§ Exercise goal
What's needed is a full, exact retyping of the records.

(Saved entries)
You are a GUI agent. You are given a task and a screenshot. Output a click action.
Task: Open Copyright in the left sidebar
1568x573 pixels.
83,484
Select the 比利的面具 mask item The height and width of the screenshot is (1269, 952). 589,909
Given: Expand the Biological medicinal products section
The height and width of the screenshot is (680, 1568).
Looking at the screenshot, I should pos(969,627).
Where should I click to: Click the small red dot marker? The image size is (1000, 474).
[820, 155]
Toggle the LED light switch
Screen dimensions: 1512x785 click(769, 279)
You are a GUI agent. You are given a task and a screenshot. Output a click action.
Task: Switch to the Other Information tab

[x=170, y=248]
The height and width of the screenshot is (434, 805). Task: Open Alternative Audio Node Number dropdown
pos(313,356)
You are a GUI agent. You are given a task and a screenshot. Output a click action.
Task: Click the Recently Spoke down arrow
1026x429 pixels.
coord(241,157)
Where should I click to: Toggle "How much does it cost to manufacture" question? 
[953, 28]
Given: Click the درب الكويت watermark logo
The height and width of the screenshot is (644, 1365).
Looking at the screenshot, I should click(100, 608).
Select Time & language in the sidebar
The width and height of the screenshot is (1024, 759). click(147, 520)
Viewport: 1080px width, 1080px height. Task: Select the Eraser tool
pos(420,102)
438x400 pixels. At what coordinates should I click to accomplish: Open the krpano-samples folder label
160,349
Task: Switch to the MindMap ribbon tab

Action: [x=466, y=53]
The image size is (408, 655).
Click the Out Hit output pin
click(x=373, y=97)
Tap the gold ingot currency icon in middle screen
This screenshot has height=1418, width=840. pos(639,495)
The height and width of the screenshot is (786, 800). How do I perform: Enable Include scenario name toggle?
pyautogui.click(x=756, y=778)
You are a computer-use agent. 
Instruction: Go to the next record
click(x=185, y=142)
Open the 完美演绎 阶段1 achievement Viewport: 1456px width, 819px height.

§ Solution to the problem
You are a GUI agent. You are given a task and a screenshot. Output a click action.
Task: Open Copyright in the left sidebar
1568x573 pixels.
83,484
Select the 比利的面具 mask item The height and width of the screenshot is (1269, 952). 589,909
Given: Expand the Biological medicinal products section
The height and width of the screenshot is (680, 1568).
Looking at the screenshot, I should pos(969,627).
Where should I click to: Click the small red dot marker? The image size is (1000, 474).
[820, 155]
Toggle the LED light switch
Screen dimensions: 1512x785 click(769, 279)
You are a GUI agent. You are given a task and a screenshot. Output a click action.
Task: Switch to the Other Information tab

[x=170, y=248]
The height and width of the screenshot is (434, 805). Task: Open Alternative Audio Node Number dropdown
pos(313,356)
You are a GUI agent. You are given a task and a screenshot. Output a click action.
Task: Click the Recently Spoke down arrow
1026x429 pixels.
coord(241,157)
Where should I click to: Toggle "How much does it cost to manufacture" question? 
[953, 28]
Given: Click the درب الكويت watermark logo
The height and width of the screenshot is (644, 1365).
Looking at the screenshot, I should click(100, 608).
Select Time & language in the sidebar
The width and height of the screenshot is (1024, 759). click(147, 520)
Viewport: 1080px width, 1080px height. Task: Select the Eraser tool
pos(420,102)
438x400 pixels. At what coordinates should I click to accomplish: Open the krpano-samples folder label
160,349
Task: Switch to the MindMap ribbon tab

Action: [x=466, y=53]
The image size is (408, 655).
Click the Out Hit output pin
click(x=373, y=97)
Tap the gold ingot currency icon in middle screen
This screenshot has height=1418, width=840. pos(639,495)
The height and width of the screenshot is (786, 800). How do I perform: Enable Include scenario name toggle?
pyautogui.click(x=756, y=778)
You are a computer-use agent. 
Instruction: Go to the next record
click(x=185, y=142)
Open the 完美演绎 阶段1 achievement Viewport: 1456px width, 819px height.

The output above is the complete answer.